Archaeological site in Bolivia

Iskanwaya is a pre-Columbian sacred site, situated on a mountain ridge above the Llica River in Bolivia, 325 km north of La Paz. In its extension and its age Iskanwaya surpasses Machu Picchu in Peru, but it is less well preserved.

== Location ==
The sacred site of Iskanwaya is found on the edge of the Cordillera Real, 250 m above the River Llica canyon and 1,672 meters above sea level. The site is located near Aucapata, a small town in the Muñecas Province, on the northern side of the Andean cordilleras.

== Site ==
The site is considered sacred by the inhabitants of the area, and one of the most important areas in the country; both for its monuments, location, and relationship between the cultures that inhabited the inter-Andean valleys.
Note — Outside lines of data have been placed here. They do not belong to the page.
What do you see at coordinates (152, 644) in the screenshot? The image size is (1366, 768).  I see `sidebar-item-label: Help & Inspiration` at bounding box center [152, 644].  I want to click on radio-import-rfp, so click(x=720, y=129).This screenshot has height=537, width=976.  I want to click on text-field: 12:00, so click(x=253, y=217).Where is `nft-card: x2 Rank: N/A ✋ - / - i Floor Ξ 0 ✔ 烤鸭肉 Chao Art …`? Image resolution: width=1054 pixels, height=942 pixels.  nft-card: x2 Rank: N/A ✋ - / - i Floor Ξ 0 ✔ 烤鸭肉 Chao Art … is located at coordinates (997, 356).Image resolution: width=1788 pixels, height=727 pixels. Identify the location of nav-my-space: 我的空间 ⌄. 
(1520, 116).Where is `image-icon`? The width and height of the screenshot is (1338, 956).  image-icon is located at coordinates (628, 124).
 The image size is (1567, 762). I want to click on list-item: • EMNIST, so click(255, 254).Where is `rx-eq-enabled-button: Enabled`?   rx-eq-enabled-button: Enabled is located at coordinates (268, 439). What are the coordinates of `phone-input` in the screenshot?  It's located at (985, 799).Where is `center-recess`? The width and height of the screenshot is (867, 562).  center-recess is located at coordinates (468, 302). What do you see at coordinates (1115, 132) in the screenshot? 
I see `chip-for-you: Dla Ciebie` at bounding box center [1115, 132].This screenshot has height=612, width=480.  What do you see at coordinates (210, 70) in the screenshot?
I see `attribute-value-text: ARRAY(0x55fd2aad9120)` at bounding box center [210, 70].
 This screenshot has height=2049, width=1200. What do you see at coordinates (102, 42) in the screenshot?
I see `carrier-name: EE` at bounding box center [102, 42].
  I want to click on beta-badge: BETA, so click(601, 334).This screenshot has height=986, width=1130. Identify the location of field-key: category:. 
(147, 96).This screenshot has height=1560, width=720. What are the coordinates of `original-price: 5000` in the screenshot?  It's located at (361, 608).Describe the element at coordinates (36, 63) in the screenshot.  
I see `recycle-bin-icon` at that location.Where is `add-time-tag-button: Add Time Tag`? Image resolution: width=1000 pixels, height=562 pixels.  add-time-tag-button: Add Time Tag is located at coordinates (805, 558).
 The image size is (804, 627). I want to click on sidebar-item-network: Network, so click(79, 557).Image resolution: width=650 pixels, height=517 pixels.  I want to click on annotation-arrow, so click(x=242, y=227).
In March 2022, in order to preserve its heritage and reactivate the economy through tourism in the region, the site was inaugurated as an archeological project of restoration and tourist attraction by Governor Santos Quispe in coordination with the Departmental Secretariat of Tourism and Cultures.

The city of Iskanwaya was built on two platforms on an area of 0.6 square kilometers and was notable for its running water provided by a network of irrigation canals. The irrigation system brought water from the Naranjani stream through canals and was distributed to the agglutinated Iskanwaya dwelling groups. Additionally, archeological evidence of water reservoirs located at the centre of the main court square have been discovered. More than one hundred large buildings composed of stone masonry and an average of thirteen rooms have survived. Mollo streets ran in east–west direction. Their houses were rectangular and grouped around patios, they were built with blocks of slate stone, joined with mud trench mortars.

Agriculture patterns included terracing and irrigation.

UN-archaeologist Alvaro R. Fernholz Jemio suggests that in its time the site was inhabited by 2,500 to 3.000 people

==Mollo Culture==
The Iskanwaya ruins go back to the Mollo culture which predated the Inca civilization and whose people presumably built the constructions as early as 800 BC or in their prime cultural period from 1145 to 1425.